-- START ENTRIES SUPPLIED --

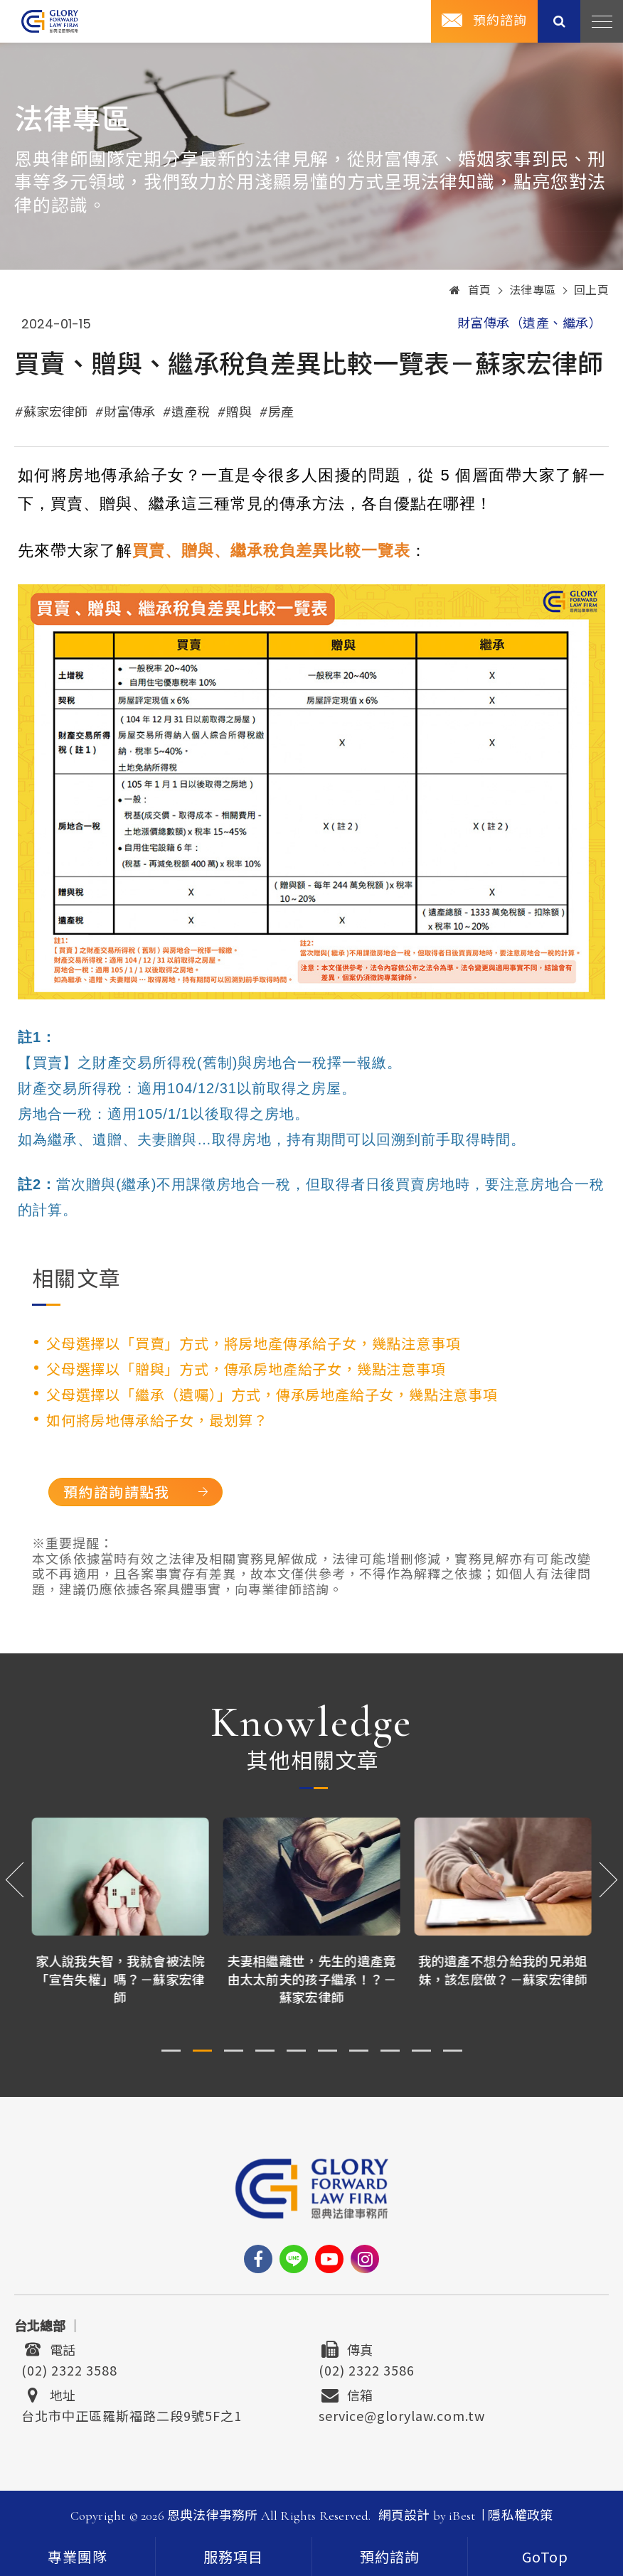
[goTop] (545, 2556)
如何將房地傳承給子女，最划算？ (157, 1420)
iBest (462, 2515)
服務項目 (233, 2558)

-- END ENTRIES SUPPLIED --
-- START ENTRIES SUPPLIED --

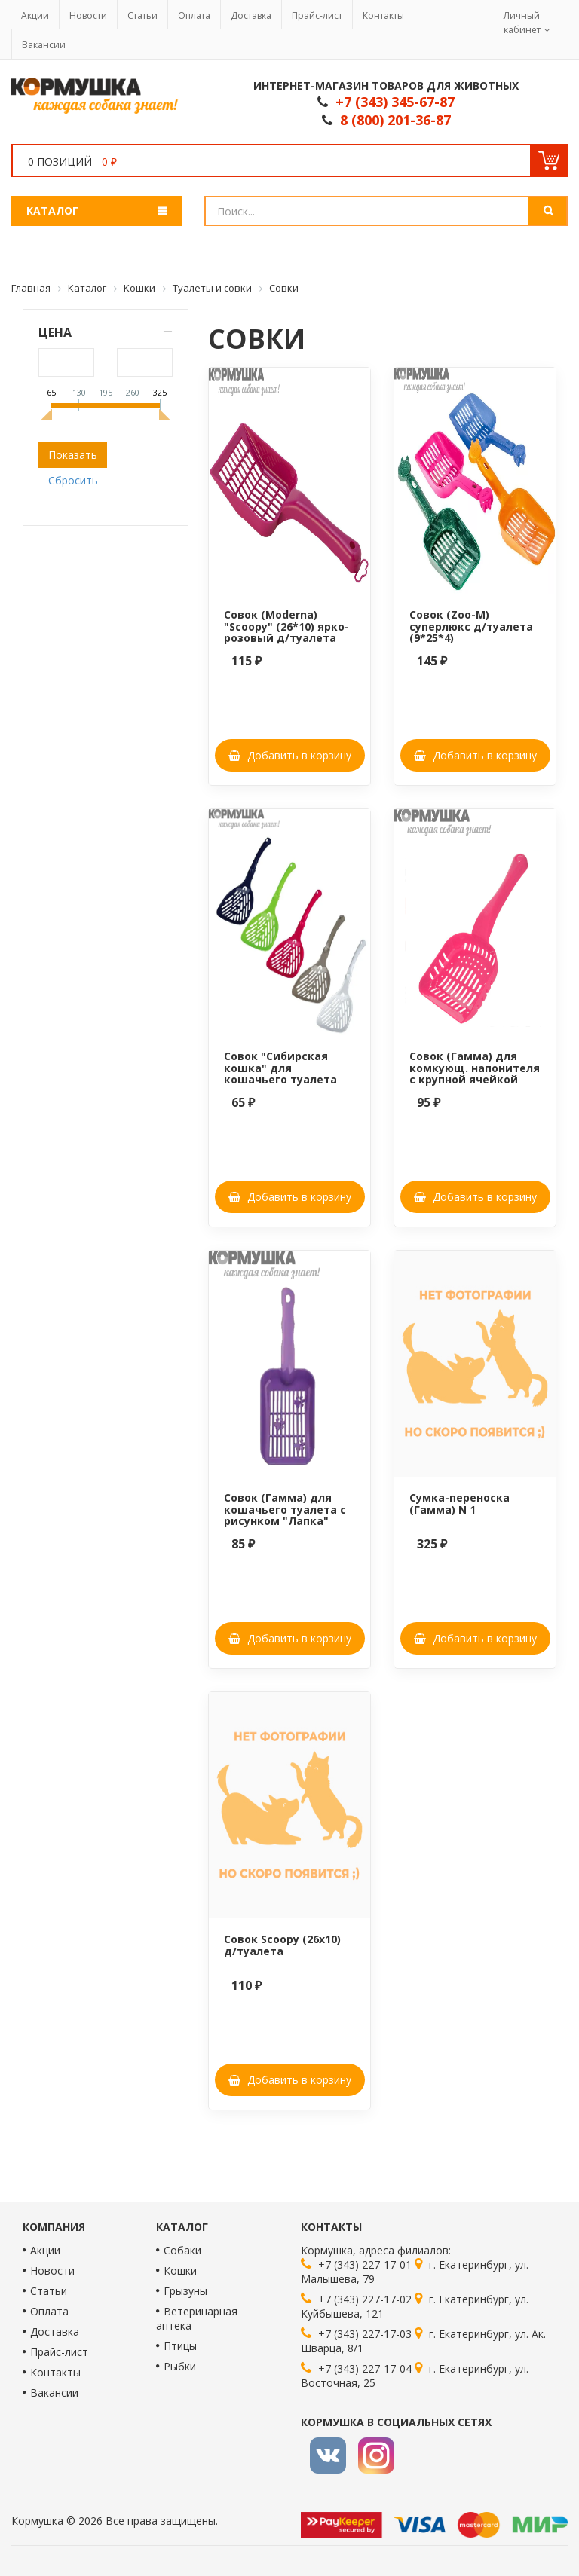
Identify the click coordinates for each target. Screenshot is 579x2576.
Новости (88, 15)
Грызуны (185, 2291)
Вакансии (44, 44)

-- END ENTRIES SUPPLIED --

• WHAT YOU WILL DO: Rewrite everything in the listing above from the line containing "Identify the click" down to the line containing "Вакансии (44, 44)", with "click coordinates" changed to "tap coordinates" and everything else left the same.

• RESPONSE:
Identify the tap coordinates for each target. Screenshot is 579x2576.
Новости (88, 15)
Грызуны (185, 2291)
Вакансии (44, 44)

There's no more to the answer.